* **PAGE EXCERPT**:
-*-*-
The leads pipeline 205 may be composed of 2 core micro services (e.g., Leads and Leads Endpoint). The leads endpoint service is an API endpoint for allowing users and systems 200 to queue “lead(s)” for scanning. The term “lead” in this example may be described as a network address and port combination. If a port is not given in the API request, default ports may be scanned (e.g., as configured or defined in the scanner module). Any correctly formatted lead that is passed to the leads endpoint service may be sent to the scanning queue to be scanned. A lead may indicate what scanning module to use in the scanner pipeline 210. If a lead generation query (LGQ) is passed into the leads endpoint, it is forwarded to the leads service for processing. The leads service executes LGQs, gathering leads and queueing them to the scanner pipeline 210 for analysis. LGQs execute searches across data sources to gather targets to scan. Continuous detection is achieved by continuously scanning confirmed threats daily via LGQs. New targets are gathered by using soft fingerprints in third-party data sources. Soft fingerprints are defined as features in network data.


The scanner pipeline 210 may be a single microservice that consumes scan lead(s) from an SQS queue and orchestrates running a scanner module on a lead.


The enrichment pipeline 215 may be a single microservice that consumes logs from an SQS queue and appends enrichment data to threat indicators acquired during scanning.


The shipping service may consume logs from an SQS queue and ship them to Elasticsearch.
-*-*-
* **GIVEN TASK A**:
Rewrite the records beginning at the line that has "Task: Click the Application" and stopping after the line that has "Action: [273, 107]", putting "title" in place of "heading" and leaving everything else unchanged.
The page excerpt and the records that follow it were taken from unrelated sources.
-*-*-
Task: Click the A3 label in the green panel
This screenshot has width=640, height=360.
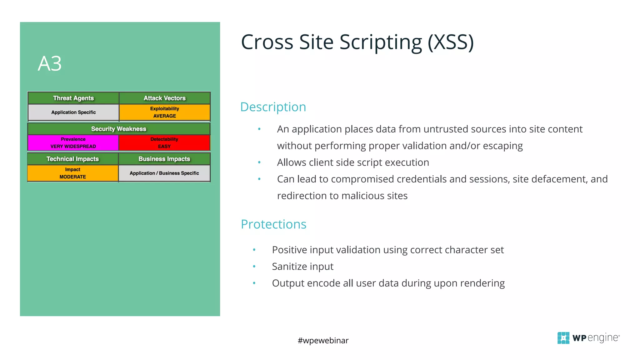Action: [50, 64]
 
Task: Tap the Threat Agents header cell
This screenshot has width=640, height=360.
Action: [73, 98]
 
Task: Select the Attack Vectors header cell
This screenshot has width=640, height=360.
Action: [165, 98]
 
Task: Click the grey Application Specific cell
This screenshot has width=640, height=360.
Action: [73, 112]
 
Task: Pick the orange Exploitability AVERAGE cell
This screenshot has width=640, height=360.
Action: [165, 112]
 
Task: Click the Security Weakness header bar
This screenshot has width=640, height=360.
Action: [119, 129]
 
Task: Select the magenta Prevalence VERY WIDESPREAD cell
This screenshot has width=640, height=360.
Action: [73, 143]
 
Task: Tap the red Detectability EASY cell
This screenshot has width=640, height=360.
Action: [164, 143]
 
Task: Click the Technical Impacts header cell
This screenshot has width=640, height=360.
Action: [73, 159]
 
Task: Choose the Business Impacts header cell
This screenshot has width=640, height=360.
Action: [164, 159]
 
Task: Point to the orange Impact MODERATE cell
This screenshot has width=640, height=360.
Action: [73, 173]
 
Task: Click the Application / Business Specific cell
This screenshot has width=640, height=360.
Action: [164, 173]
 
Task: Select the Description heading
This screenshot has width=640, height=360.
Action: [273, 107]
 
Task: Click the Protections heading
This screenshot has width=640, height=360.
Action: [273, 224]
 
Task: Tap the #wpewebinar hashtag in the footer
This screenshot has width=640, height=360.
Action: [323, 340]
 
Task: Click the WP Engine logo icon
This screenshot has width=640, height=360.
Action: [563, 338]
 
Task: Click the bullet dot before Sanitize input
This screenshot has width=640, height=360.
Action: [254, 267]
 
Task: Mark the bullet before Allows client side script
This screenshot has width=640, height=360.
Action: [259, 162]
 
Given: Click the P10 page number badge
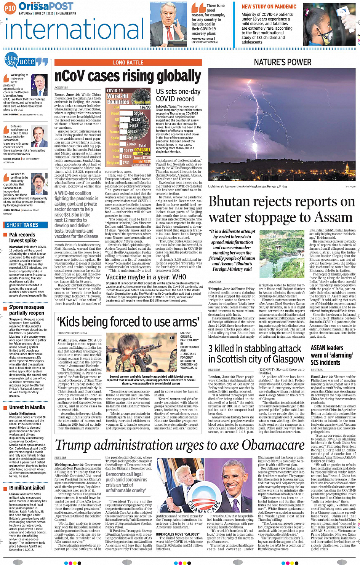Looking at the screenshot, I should click(10, 8).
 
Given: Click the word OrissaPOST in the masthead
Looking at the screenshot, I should click(46, 6).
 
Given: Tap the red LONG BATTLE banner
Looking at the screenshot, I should click(128, 62).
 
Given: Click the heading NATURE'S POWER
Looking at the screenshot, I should click(282, 62).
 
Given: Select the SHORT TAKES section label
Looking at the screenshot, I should click(22, 225).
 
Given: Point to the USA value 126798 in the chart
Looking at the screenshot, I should click(145, 107).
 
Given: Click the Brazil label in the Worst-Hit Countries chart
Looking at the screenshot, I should click(115, 113).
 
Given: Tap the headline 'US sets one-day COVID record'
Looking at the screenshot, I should click(178, 95).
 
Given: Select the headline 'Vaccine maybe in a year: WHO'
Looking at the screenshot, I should click(146, 277).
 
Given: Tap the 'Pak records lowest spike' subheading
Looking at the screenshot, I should click(22, 238).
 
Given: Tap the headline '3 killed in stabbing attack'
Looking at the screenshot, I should click(254, 349).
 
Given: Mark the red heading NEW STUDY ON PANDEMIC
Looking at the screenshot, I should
-*-*-
* **GIVEN TASK B**:
Please continue the passage on the leads and scanner pipelines from the point where it stops.

* **EXERCISE RESPONSE A**:
Task: Click the Application / Business Specific cell
This screenshot has width=640, height=360.
Action: [164, 173]
 
Task: Select the Description title
This screenshot has width=640, height=360.
Action: [273, 107]

* **EXERCISE RESPONSE B**:
Accordingly, systems and methods (e.g., for active command and control server detection via distributed network scanning) in a network of computing devices are described. One or more aspects of the systems 200 and methods may include a leads pipeline 205 identifying a plurality of leads 225 from amongst the computing devices by comparing data received from the computing devices to soft fingerprints; a scanner pipeline 210 probing each of the plurality of leads 225 using an emulator, wherein the emulator emulates an agent for the type of command and control server for each lead, and generating a threat indicator in response to the probing; an enrichment pipeline 215 enriching the plurality of leads 225 in response to probing each of the plurality of leads 225 and appending enrichment data to the threat indicator; and a shipping pipeline 220 transmitting the threat indicator and the enrichment data to update a search cluster.


In some aspects, the leads comprise address and port combinations for possible command and control servers for malware, wherein each of the possible command and control servers comprises a type of command and control server.


In some aspects, the leads pipeline 205 identifies the plurality of leads 225 based on a configuration of where to gather leads, and what leads to gather defined by a lead generation query. In some aspects, the leads pipeline 205 identifies the plurality of leads 225 using soft fingerprints.


In some aspects, the scanner pipeline 210 probing each of the leads comprises probing each of the leads with an HTTP or HTTPS request.


In some aspects, the enrichment pipeline 215 enriching comprises enriching based on analyzing an HTTP or HTTPS response. In some aspects, the enrichment pipeline 215 enriching comprises enriching based analyzing a hash of an HTTP or HTTPS response. In some aspects, the enrichment pipeline 215 enriching comprises enriching based on analyzing whether a string is contained within an HTTP or HTTPS response. In some aspects, the enrichment pipeline 215 enriching comprises enriching based on analyzing whether a regular expression is matched within an HTTP or HTTPS response. In some aspects, the enrichment pipeline 215 enriching comprises enriching based on analyzing an TCP Banner. In some aspects, the enrichment pipeline 215 enriching comprises enriching based analyzing a hash of a TCP Banner. In some aspects, the enrichment pipeline 215 enriching comprises enriching based on analyzing whether a string is contained within a TCP Banner. In some aspects, the enrichment pipeline 215 enriching comprises enriching based on analyzing whether a regular expression is matched within a TCP Banner.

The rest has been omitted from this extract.